● Aim 1: In the account of the cliff walk, what were the cows sheltering behind in the hollow?
● Aim 2: Write the next part of the account of the cliff walk, picking up after its final sentence.

● Document text:
***
The outskirts of our town afford wonderful views from the cliffs at the harbor’s mouth. They are a short (and safe) walk from small carparks on either side of the now automated lighthouse that guides fishing boats in and tourists out to its stunning vista. With weather and health on our side, we laced up, wrapped up, and packed up for some sea air and a quiet stroll. As we passed the old folly in the pasture, on a bluff on the town side of the lighthouse, pies of “evidence” of the field’s bovine residents proved obstacles for me to avoid and waypoints for Maggie’s stop-sniff-pee process of hiking. As we crested the bluff and looked down into a small hollow where the silage bale sat, we found the lasses ruminating behind a stand of gorse in full bloom. But they paid us little attention, and Maggie and I continued toward the lighthouse. The reason for their sheltering in the hollow would become evident to us later.
***
[Recorded data]

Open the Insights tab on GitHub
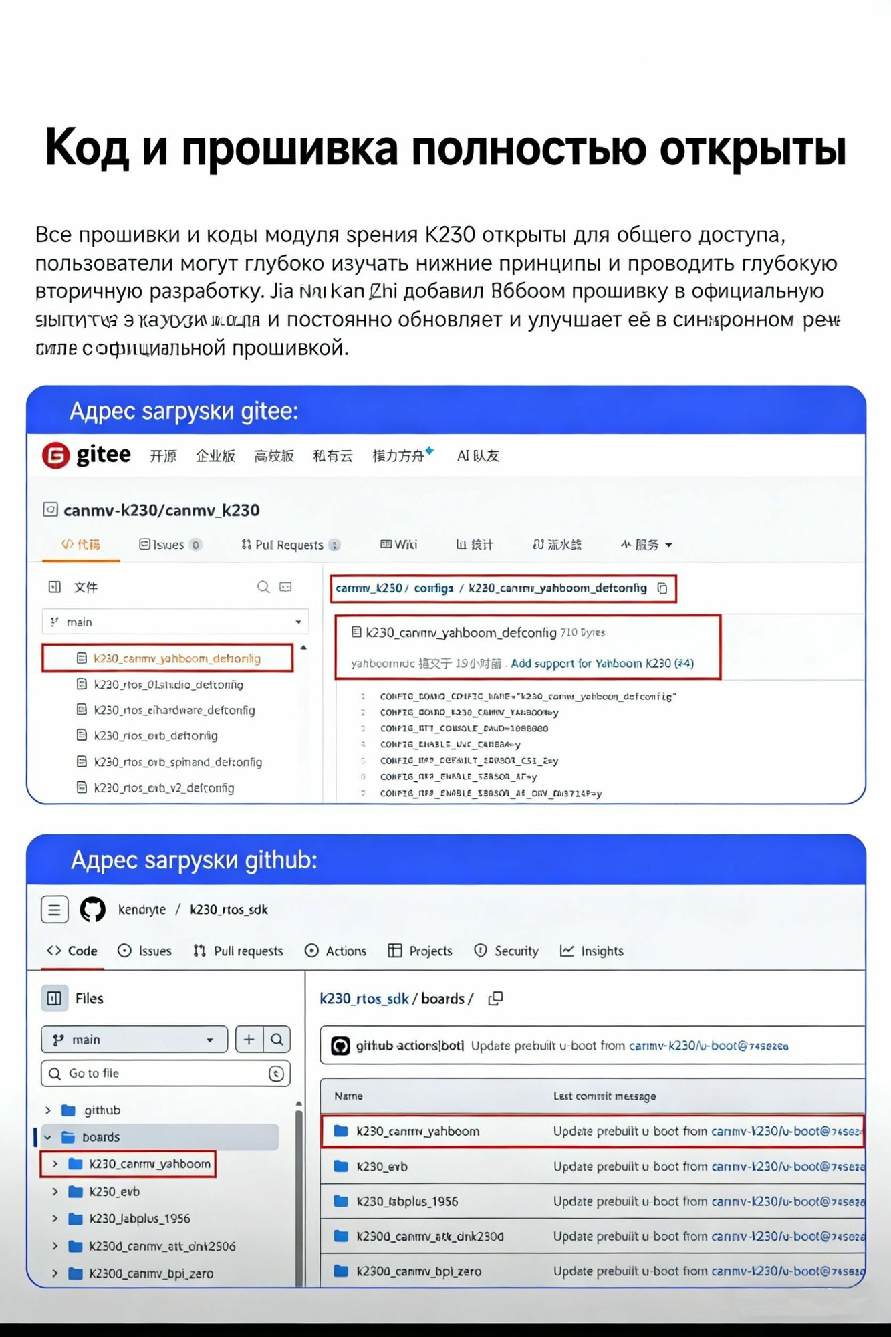 pyautogui.click(x=592, y=951)
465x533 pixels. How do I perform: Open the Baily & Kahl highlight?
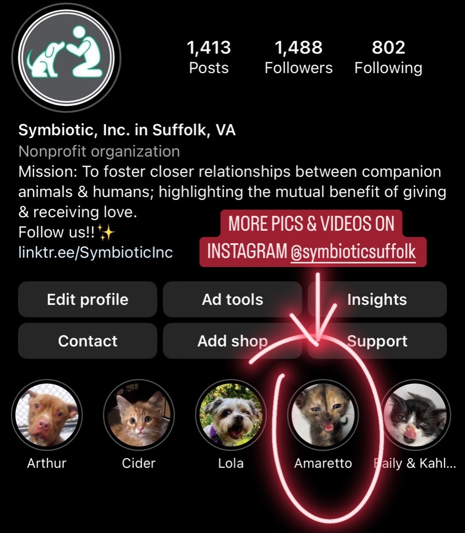(415, 415)
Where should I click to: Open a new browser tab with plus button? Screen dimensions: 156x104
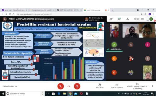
***
● Exercise answer 1: A stand of gorse in full bloom.

● Exercise answer 2:
Sea and Shore Alike Provide Beauty and Sustenance

Once we arrived at the harbor mouth and the beacon of our destination, we carefully descended (well, I went down with care; Maggie bounded with great enthusiasm) the stairs cut into the rock that lead to several places to sit and observe the beauty of it all. The stairs go all the way down to the breaking surf, but we decided that going partway down meant only having to climb partway back up again. I settled into a comfortable spot where geology provided both back support and footrest. Maggie took to exploring the scents of sea and shore deposited on tufts of rock samphire and in crags and joints of the fossilized sediment. Had it not been for the cheese sandwich I eventually unwrapped from my pocket, I’m not sure she would have remembered I was there with her. Paintings and poems have been conceived from vistas like the one Maggie and I shared that midday — all much better than I could convey. But the aerial dance of gannets drew my attention, and it is of them I feel able to write.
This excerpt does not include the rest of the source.